JAMA Network adlı tıp dergisi, 40.000’den fazla yetişkinin davranışlarını inceledikten sonra, toplumsal ağlara erişimin, bilhassa tüketilen içerik çeşidi nedeniyle daha yüksek oranda öfkeye yol açtığını ortaya koydu.
Yapılan araştırma, toplumsal medya kullanımının bireylerin ruh hali ve duygusal durumları üzerinde kıymetli bir tesiri olduğunu, bilhassa olumsuz haberlerin ve tartışmaların, kullanıcıları daha fazla sinirlendirdiğini ve gerilim düzeylerini artırdığını gösteriyor.
JAMA Ağı’nın yaptığı araştırma, yetişkinler ortasında toplumsal ağ kullanımının sonluluk üzerindeki tesirlerini incelemektedir. Araştırmacılar, iştirakçilerin platformlara ne sıklıkla eriştiklerini ve bu kullanımın duygusal durumları üzerindeki tesirlerini kıymetlendirerek, toplumsal medyanın ruh halini nasıl şekillendirdiğine dair kıymetli bilgiler topladılar.
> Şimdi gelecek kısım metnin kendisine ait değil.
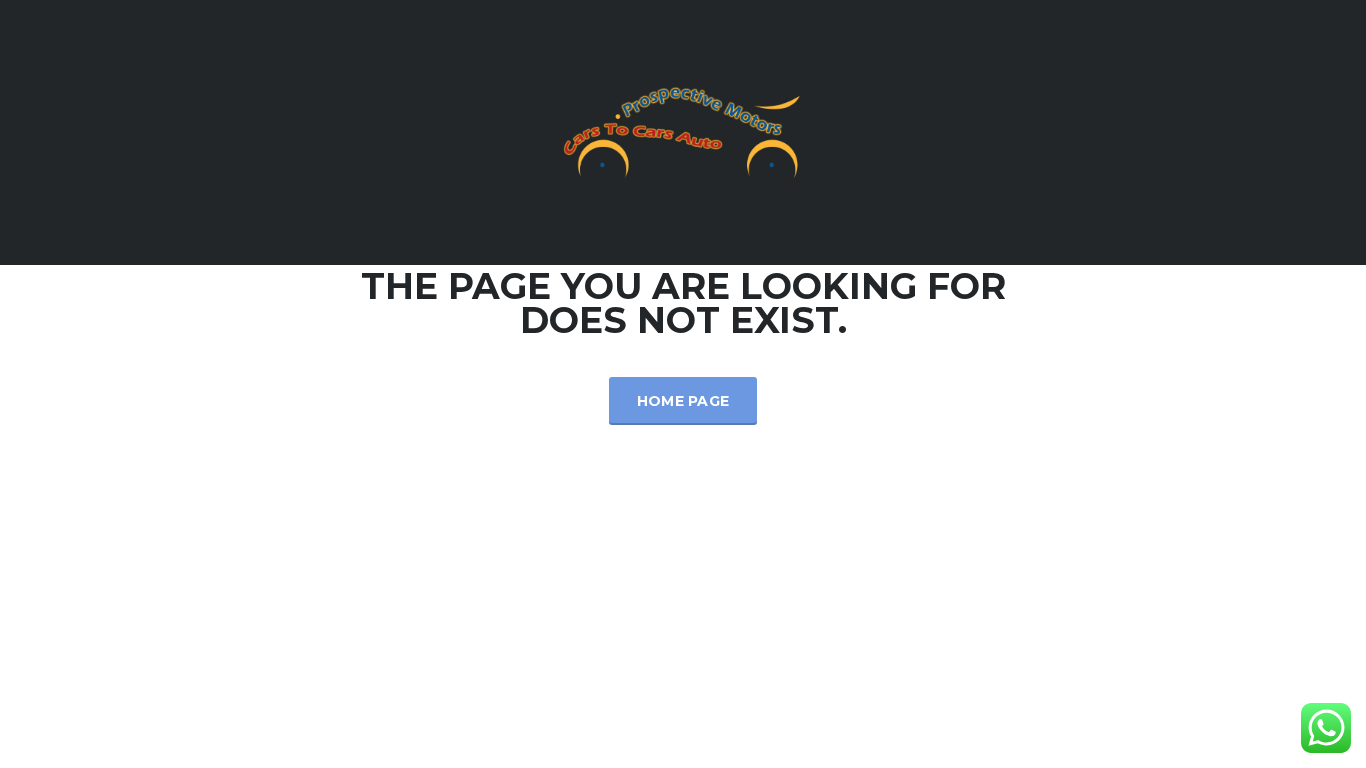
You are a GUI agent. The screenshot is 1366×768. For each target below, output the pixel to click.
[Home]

Bu çalışma, toplumsal medya kullanımının, bilhassa olumsuz içeriklerle karşılaşan bireylerde, sonluluk ve gerilim düzeylerini artırabileceğini ortaya koyuyor.
Sinirliliğin ana nedeni, siyasi paylaşımlar!
Araştırmaya katılan 42.597 bireyden %78,2’si, en az bir ana toplumsal medya platformunu (X, Facebook, Instagram ve TikTok) günlük olarak kullandığını belirtti. Bu iştirakçilerden 6.037 kişi günde bir defa, 16.678 kişi günde birkaç defa, 10.610 kişi ise birçok vakit toplumsal ağlarda faaldi. Toplumsal medyada günlerinin büyük kısmını geçiren ve sık sık paylaşım yapan bireylerin, öfkeli yahut üzgün hissetme eğiliminde oldukları gözlemlendi. Toplumsal ağlara günde birkaç kere girenlere kıyasla, bu bireyler %1,4 daha fazla olumsuz hisler yaşarken, yalnızca birkaç sefer girenlere nazaran bu oran %3,4’e kadar çıkıyor.
Çalışmada esas toplumsal ağlar dikkate alınmıştır: X (eski ismiyle Twitter), Facebook, Instagram ve TikTok. Merakla, uzmanlar X ve TikTok’un bireyler ortasında en fazla sonluluk uyandıran platformlar olduğunu buldu.
Uzmanlar, toplumsal medyada sinirliliğin artmasının nedenlerinden birinin siyasi tartışmalar olabileceğini belirtiyorlar ve bu, yapılan araştırmalarla desteklenen bir görüş. Sosyal ağları kullandıktan sonra en çok rahatsızlık duyan iştirakçilerin, siyasi içerikleri daha fazla tüketmeye yöneldikleri ve bu alandaki tartışmalarla sıkça karşılaştıkları gözlemlendi. Bu tıp tartışmaların, kullanıcıların duygusal durumlarını olumsuz istikamette etkileyerek, daha fazla öfke ve gerilim yaşamalarına neden olduğu düşünülüyor.
Massachusetts Hastanesi Kantitatif Sıhhat Merkezi direktörü ve araştırmanın başkanı Roy Perlis, sosyal ağ kullanımının mutlaka bizi daha sonlu hale getirdiği sonucuna varılamayacağını belirtiyor. Bununla birlikte, toplumsal medya platformlarıyla etkileşim ile sonluluk ortasında açık bir münasebet olduğunu da vurguluyor.
Öte yandan, Nature mecmuasında yayımlanan bir çalışma ve benzeri araştırmalar, toplumsal ağlardaki tartışmaların vakitle daha toksik hale gelerek kullanıcılar üzerinde olumsuz tesirler yarattığını gösteriyor. Uzmanlar, bilhassa gençler ve ergenler için toplumsal medyanın ruh sıhhatini bozabilecek ve fizikî sıhhat sıkıntılarına yol açabilecek kadar ileriye gidebileceği konusunda uyarıyorlar.